Summary information and primary citation
- PDB-id
- 4d61; SNAP-derived features in text and JSON formats;
DNAproDB
- Class
- ribosome
- Method
- cryo-EM (9.0 Å)
- Summary
- cryo-EM structures of ribosomal 80s complexes with termination factors and cricket paralysis virus ires reveal the ires in the translocated state
- Reference
- Muhs M, Hilal T, Mielke T, Skabkin MA, Sanbonmatsu KY, Pestova TV, Spahn CMT (2015): "Cryo-Em of Ribosomal 80S Complexes with Termination Factors Reveals the Translocated Cricket Paralysis Virus Ires." Mol.Cell, 57, 422. doi: 10.1016/J.MOLCEL.2014.12.016.
- Abstract
- The cricket paralysis virus (CrPV) uses an internal ribosomal entry site (IRES) to hijack the ribosome.
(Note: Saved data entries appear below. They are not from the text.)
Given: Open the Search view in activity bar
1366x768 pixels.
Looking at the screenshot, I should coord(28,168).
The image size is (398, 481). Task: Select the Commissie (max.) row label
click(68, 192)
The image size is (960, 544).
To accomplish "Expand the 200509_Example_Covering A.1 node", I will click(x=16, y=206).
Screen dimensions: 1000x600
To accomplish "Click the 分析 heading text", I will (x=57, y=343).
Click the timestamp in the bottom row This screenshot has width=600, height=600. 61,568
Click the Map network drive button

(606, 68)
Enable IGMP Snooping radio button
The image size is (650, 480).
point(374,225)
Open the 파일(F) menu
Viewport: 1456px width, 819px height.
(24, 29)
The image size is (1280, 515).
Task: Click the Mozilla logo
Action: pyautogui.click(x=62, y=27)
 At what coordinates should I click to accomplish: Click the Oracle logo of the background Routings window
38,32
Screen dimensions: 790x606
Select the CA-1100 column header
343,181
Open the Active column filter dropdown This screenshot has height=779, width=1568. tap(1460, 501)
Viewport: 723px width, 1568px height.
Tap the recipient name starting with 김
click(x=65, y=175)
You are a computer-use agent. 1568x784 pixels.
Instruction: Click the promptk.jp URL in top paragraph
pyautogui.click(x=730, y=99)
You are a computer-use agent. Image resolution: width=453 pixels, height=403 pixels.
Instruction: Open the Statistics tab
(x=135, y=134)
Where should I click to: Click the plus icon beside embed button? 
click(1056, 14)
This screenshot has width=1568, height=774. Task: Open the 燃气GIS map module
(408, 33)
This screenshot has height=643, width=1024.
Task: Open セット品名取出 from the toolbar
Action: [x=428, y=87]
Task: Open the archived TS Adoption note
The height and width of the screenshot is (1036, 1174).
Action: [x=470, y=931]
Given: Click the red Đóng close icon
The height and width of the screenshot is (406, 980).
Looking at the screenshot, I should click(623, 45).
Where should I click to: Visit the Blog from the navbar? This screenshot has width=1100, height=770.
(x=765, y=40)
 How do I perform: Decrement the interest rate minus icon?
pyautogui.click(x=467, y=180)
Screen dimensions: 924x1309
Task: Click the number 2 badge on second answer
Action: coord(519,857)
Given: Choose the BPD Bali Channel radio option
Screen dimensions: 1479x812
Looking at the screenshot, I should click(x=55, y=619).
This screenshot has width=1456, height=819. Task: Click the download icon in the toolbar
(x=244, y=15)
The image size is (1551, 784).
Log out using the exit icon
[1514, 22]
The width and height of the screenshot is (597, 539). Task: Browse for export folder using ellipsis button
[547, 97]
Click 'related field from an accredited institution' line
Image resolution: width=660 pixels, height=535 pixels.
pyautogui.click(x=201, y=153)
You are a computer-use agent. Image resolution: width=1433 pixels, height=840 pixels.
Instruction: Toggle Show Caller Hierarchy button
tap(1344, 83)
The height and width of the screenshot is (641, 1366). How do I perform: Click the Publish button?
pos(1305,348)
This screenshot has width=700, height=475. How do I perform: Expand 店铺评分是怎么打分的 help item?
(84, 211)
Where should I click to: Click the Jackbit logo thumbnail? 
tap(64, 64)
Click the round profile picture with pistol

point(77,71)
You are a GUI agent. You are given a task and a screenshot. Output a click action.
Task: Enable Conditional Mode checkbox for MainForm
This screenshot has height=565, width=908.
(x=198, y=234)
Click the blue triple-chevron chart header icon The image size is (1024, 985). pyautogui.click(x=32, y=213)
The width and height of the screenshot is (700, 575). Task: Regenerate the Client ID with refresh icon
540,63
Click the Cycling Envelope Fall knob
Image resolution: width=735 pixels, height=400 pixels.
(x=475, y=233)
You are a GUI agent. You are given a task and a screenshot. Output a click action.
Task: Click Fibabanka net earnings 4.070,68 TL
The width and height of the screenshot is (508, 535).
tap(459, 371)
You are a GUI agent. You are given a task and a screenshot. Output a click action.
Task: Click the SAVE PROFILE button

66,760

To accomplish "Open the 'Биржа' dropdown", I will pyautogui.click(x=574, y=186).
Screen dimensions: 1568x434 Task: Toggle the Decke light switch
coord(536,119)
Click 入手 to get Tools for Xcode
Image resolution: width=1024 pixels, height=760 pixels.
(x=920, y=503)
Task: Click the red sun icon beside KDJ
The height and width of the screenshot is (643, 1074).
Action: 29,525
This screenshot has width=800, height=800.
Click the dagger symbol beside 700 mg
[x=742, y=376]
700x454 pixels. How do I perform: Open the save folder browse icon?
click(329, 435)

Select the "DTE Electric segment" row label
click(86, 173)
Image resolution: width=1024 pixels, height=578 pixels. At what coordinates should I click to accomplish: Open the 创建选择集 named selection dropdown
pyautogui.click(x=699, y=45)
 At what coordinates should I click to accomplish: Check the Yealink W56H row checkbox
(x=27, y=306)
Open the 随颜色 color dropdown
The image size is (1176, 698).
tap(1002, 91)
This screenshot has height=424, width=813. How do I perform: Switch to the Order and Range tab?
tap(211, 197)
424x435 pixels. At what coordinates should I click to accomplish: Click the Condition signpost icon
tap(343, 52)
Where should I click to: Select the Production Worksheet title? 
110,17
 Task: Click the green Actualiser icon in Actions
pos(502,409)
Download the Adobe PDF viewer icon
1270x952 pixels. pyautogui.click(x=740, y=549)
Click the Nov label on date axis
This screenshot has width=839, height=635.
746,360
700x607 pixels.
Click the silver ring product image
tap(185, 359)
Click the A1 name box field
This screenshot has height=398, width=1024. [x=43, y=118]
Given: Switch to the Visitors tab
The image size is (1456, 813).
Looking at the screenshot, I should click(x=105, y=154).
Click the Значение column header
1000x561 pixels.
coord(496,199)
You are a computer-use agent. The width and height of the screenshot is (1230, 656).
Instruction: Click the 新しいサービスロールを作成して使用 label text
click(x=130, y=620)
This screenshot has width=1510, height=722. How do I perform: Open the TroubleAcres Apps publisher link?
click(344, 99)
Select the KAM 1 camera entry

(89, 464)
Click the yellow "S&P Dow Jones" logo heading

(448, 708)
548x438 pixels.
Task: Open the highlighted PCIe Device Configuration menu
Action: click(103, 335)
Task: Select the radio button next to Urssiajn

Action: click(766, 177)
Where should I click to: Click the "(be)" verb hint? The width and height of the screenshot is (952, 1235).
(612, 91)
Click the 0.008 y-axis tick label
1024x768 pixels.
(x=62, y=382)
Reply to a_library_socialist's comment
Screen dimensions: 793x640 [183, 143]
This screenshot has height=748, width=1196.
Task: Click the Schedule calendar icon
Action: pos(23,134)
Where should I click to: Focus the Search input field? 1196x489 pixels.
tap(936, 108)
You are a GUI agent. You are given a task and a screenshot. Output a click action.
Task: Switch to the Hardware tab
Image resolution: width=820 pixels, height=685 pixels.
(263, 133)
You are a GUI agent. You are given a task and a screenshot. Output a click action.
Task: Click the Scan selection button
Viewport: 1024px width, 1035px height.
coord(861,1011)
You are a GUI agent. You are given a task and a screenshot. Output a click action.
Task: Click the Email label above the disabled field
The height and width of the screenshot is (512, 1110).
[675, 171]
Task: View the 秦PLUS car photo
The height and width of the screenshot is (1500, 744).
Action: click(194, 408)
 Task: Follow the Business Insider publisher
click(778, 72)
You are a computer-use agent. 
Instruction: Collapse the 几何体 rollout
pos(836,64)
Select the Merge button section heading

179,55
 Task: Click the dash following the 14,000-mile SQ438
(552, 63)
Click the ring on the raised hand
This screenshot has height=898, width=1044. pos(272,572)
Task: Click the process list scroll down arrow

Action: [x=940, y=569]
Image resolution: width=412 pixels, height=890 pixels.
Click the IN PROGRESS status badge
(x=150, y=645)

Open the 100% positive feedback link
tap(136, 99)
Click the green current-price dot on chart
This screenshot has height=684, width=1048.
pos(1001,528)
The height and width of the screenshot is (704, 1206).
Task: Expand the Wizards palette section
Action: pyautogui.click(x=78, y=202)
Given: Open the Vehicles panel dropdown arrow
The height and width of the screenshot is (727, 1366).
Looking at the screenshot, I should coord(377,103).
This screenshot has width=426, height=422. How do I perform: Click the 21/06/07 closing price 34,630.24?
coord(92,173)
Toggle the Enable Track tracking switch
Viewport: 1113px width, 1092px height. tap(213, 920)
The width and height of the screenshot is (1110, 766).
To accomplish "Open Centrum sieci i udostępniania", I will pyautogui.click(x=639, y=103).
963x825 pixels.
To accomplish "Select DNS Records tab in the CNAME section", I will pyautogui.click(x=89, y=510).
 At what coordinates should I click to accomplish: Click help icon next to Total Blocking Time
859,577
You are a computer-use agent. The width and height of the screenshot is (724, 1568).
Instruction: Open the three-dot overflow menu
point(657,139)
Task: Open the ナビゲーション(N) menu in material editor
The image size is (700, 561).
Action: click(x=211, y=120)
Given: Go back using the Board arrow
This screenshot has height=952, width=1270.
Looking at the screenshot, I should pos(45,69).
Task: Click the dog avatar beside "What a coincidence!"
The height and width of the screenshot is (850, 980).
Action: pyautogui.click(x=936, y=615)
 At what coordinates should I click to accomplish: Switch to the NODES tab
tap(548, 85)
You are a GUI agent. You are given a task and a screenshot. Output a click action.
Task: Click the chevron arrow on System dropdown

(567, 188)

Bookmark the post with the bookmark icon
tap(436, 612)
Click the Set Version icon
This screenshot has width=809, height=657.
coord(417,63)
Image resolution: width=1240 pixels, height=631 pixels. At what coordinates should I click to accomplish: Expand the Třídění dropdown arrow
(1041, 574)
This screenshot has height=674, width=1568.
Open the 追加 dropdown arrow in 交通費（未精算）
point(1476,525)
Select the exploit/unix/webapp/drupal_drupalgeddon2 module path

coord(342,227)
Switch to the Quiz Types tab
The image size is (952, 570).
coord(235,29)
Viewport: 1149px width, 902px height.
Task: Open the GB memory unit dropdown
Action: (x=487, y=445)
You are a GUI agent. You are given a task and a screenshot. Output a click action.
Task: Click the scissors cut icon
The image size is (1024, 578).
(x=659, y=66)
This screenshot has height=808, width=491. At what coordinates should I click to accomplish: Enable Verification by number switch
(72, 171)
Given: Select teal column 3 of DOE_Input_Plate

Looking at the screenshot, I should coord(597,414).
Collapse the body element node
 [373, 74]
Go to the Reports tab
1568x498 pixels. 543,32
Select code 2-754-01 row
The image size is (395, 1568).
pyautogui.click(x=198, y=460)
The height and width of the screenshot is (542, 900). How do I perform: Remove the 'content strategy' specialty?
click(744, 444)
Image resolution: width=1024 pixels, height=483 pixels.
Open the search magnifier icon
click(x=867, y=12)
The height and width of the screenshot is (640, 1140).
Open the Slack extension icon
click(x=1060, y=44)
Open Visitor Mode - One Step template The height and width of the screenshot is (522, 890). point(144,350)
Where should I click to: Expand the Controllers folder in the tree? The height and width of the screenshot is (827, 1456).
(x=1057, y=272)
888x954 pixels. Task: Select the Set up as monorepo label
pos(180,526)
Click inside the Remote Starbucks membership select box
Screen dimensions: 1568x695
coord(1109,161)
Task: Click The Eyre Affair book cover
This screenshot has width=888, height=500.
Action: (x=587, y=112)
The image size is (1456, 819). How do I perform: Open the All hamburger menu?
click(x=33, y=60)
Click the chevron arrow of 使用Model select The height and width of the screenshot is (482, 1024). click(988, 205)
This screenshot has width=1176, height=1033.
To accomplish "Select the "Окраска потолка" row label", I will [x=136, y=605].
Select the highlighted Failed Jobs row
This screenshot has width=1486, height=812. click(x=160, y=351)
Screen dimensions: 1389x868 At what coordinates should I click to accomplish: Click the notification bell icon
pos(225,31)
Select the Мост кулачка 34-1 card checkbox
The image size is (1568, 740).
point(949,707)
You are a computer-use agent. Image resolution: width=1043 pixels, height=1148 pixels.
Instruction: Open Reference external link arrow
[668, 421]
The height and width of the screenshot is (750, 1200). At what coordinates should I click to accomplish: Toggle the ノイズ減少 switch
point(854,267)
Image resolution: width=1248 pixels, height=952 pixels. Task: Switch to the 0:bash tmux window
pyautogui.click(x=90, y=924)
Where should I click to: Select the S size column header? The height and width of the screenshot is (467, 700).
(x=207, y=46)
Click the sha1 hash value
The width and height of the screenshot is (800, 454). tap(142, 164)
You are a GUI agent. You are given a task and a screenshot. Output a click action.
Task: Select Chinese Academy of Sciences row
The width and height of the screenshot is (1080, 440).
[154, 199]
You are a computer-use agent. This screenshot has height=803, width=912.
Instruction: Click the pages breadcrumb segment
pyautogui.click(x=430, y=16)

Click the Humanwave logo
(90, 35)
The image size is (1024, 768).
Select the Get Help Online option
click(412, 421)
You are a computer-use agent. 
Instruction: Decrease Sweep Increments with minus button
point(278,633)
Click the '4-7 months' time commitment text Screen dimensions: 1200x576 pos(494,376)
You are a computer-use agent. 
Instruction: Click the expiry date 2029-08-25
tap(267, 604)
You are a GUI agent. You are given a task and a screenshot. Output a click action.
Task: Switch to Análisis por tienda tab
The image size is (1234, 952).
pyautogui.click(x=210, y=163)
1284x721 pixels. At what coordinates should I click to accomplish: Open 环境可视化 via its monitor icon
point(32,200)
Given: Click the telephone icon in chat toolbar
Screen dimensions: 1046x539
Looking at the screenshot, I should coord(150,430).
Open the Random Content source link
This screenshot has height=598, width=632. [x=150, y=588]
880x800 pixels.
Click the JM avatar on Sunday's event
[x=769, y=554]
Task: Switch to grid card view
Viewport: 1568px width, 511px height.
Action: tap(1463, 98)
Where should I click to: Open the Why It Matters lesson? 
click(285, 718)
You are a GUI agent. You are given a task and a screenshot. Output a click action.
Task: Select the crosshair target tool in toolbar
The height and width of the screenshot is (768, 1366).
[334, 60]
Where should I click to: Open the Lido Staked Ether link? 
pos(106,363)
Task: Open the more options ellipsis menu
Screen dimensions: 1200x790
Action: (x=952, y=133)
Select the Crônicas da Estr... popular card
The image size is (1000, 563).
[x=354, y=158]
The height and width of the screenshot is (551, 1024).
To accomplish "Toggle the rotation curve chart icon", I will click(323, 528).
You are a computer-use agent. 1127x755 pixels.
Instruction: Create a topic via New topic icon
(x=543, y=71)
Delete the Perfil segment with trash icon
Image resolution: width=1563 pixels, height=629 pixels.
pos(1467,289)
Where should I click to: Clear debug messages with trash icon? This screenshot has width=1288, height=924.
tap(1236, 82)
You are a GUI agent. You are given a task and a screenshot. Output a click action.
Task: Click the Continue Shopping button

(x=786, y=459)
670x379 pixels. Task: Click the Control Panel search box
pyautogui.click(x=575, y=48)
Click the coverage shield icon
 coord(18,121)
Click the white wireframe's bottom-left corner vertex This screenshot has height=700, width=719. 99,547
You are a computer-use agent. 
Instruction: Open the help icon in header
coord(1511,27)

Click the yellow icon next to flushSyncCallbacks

In a remarkable RNA-based mechanism involving neither initiation factor nor initiator tRNA, the CrPV IRES jumpstarts translation in the elongation phase from the ribosomal A site. Here, we present cryoelectron microscopy (cryo-EM) maps of 80S⋅CrPV-STOP ⋅ eRF1 ⋅ eRF3 ⋅ GMPPNP and 80S⋅CrPV-STOP ⋅ eRF1 complexes, revealing a previously unseen binding state of the IRES and directly rationalizing that an eEF2-dependent translocation of the IRES is required to allow the first A-site occupation. During this unusual translocation event, the IRES undergoes a pronounced conformational change to a more stretched conformation. At the same time, our structural analysis provides information about the binding modes of eRF1 ⋅ eRF3 ⋅ GMPPNP and eRF1 in a minimal system. It shows that neither eRF3 nor ABCE1 are required for the active conformation of eRF1 at the intersection between eukaryotic termination and recycling.